Freud nous a habitués à cette inversion : ce qui paraît dénué de sens est souvent, ce qui a le sens le plus tranchant. Le rêve absurde, le détail insignifiant, la phobie « ridicule » sont des compromis, des montages serrés de désir et de défense.
Quand l’analysant lâche : « ça n’a pas de sens », il exprime à sa manière ce que Freud a mis en lumière : le décalage structurel entre le sens manifeste (celui qui satisfait le moi) et le sens latent (celui du désir). Ce que je savoure intérieurement, c’est que nous sommes dans la rencontre avec ces formations de l’inconscient dont Freud a dressé l’architecture.
Avec Lacan, une autre nuance se précise : l’inconscient, ça ne veut pas dire « tout a un sens » au sens où il suffirait de décrypter, la signification se défait, alors l’analysant se rapproche de ce qui organise sa vie à son insu, ce savoir qui s’ignore, ce « noyau dur » autour duquel métaphores et métonymies s’enroulent.

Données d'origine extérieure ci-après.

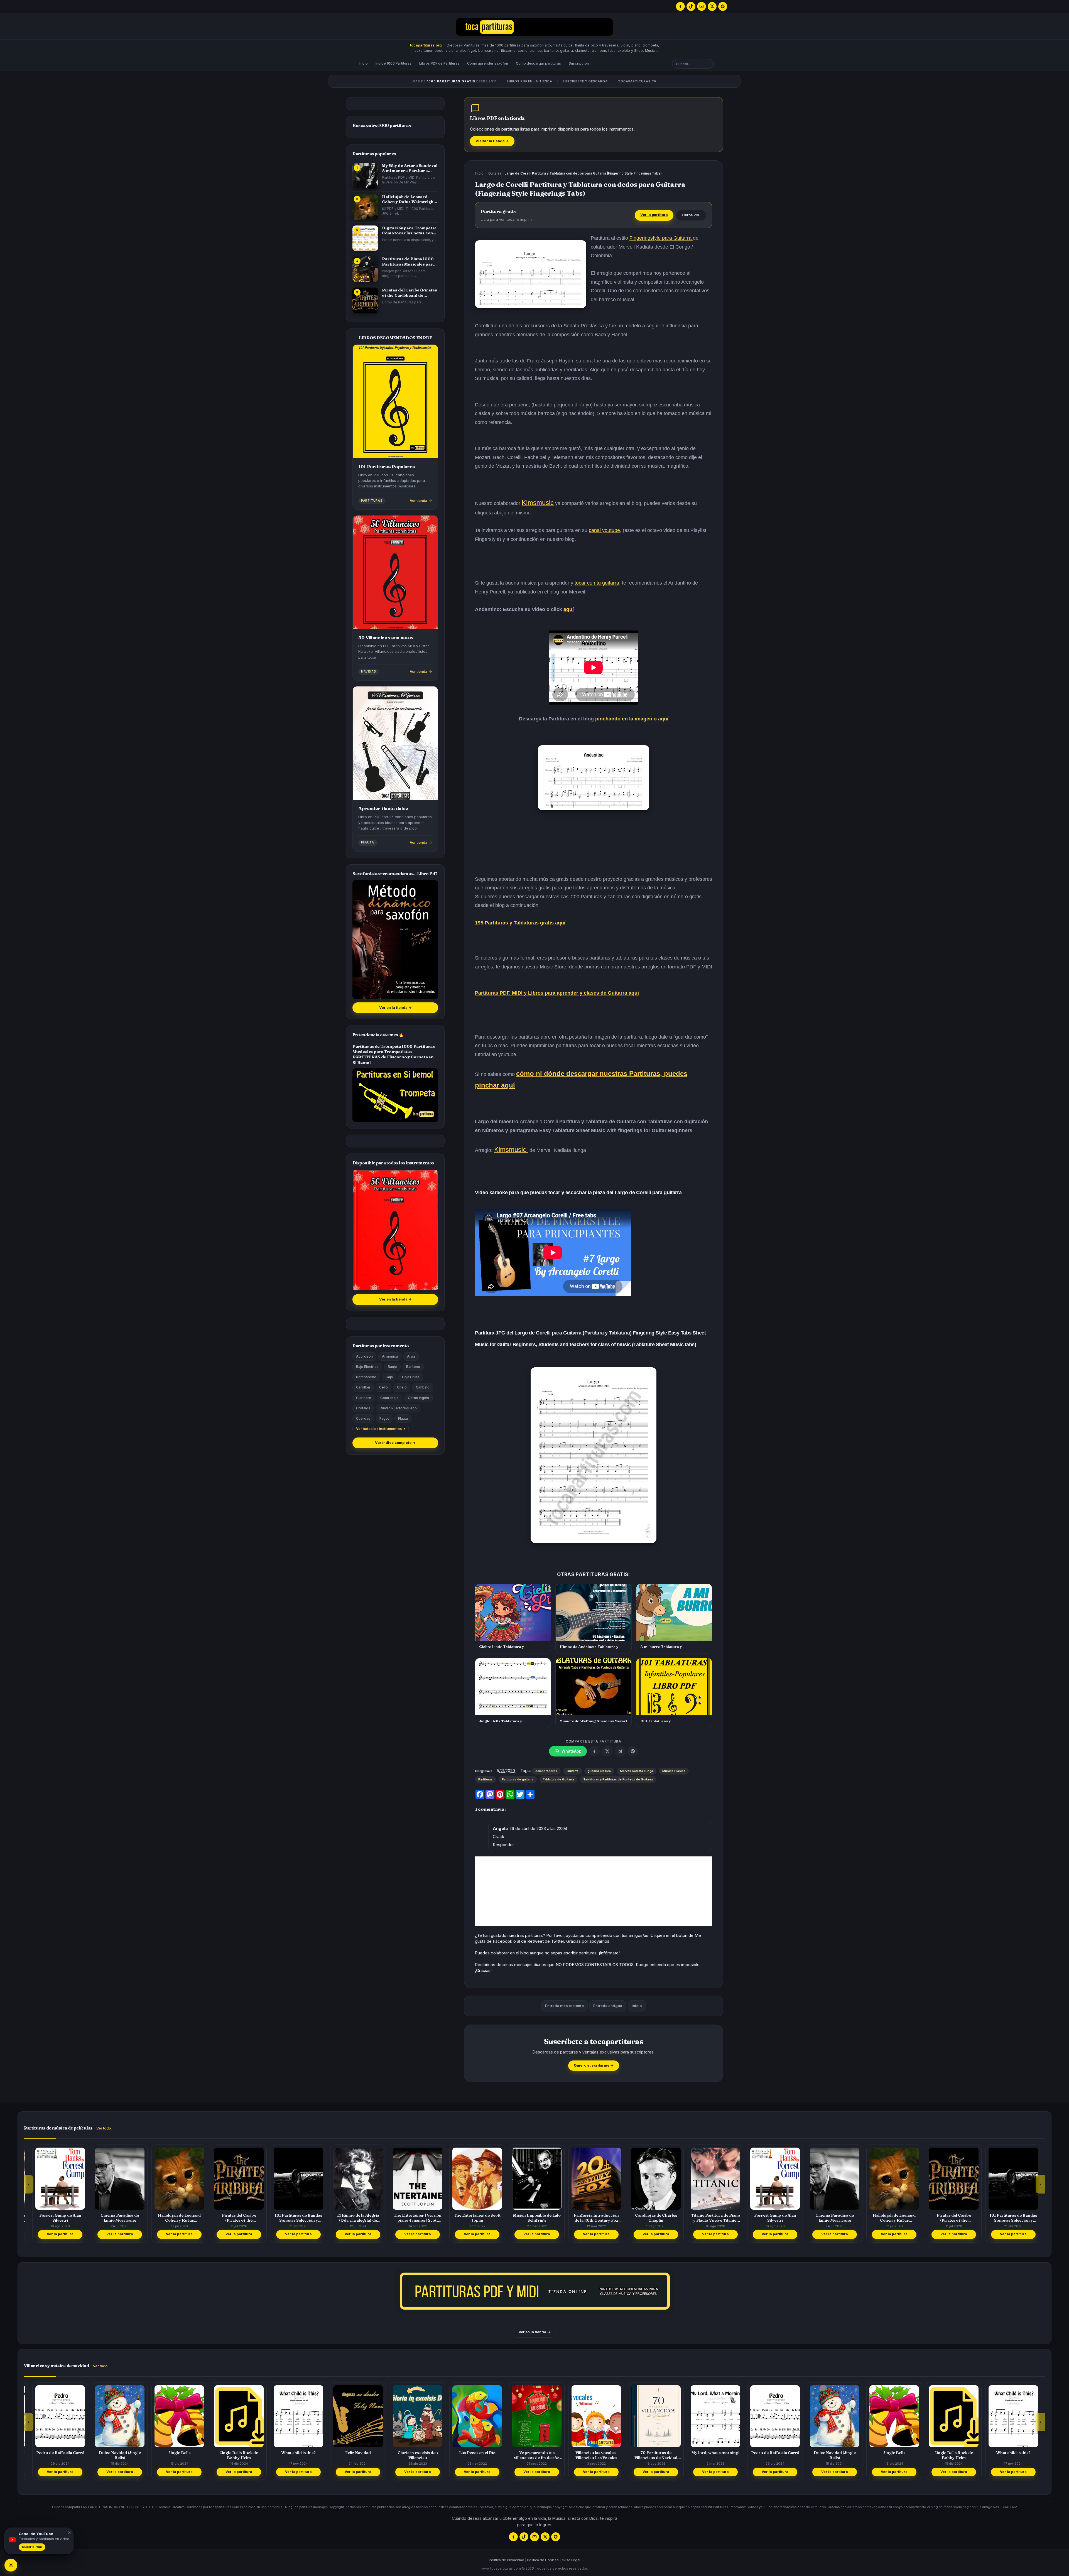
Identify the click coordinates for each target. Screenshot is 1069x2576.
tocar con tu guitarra (597, 583)
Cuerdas (363, 1418)
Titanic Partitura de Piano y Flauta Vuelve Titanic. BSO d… (589, 2218)
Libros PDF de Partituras (439, 63)
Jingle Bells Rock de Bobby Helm (112, 2455)
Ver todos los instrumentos (379, 1429)
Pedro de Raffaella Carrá (649, 2452)
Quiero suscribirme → (594, 2065)
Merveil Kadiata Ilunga (636, 1771)
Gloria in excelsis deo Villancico (291, 2455)
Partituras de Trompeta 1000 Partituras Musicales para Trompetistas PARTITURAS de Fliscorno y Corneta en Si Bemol (393, 1054)
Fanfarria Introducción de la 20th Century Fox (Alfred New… (469, 2218)
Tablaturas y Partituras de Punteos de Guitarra (618, 1779)
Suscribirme (32, 2547)
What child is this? (172, 2452)
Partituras (485, 1779)
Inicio (363, 63)
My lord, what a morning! (589, 2452)
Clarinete (363, 1398)
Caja (389, 1377)
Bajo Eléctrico (367, 1367)
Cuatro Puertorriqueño (398, 1408)
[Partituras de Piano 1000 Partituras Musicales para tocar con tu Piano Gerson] (365, 269)
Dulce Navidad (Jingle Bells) (708, 2455)
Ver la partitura (654, 215)
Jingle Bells (53, 2452)
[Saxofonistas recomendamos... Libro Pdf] (395, 939)
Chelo (402, 1387)
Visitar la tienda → (492, 141)
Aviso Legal (571, 2560)
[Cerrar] (68, 2533)
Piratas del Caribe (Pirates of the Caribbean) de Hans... (409, 293)
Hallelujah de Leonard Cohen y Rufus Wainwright (52, 2218)
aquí (568, 609)
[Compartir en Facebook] (594, 1751)
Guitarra (494, 173)
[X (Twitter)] (712, 6)
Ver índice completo (395, 1443)
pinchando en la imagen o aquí (631, 719)
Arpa (411, 1356)
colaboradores (546, 1771)
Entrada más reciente (564, 2005)
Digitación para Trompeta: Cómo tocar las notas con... (409, 230)
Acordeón (364, 1356)
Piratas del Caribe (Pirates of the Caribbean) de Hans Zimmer (113, 2218)
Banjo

Mais aujourd’hui, c’est à Françoise Dolto que j’ai pensé.
Dans la bouche de l’analysant adulte, le « ça n’a pas de sens » portait la trace de ce « quelque chose » qu’il a compris trop tôt, trop seul, il en a bricolé son propre « sens » avec des fragments, ce « sens » méprisé, démenti, recouvert et ridiculisé aussi.
Cet enfant-là revient en séance avec ses mots, ses images … soutenir ce qu’il dit est sérieux.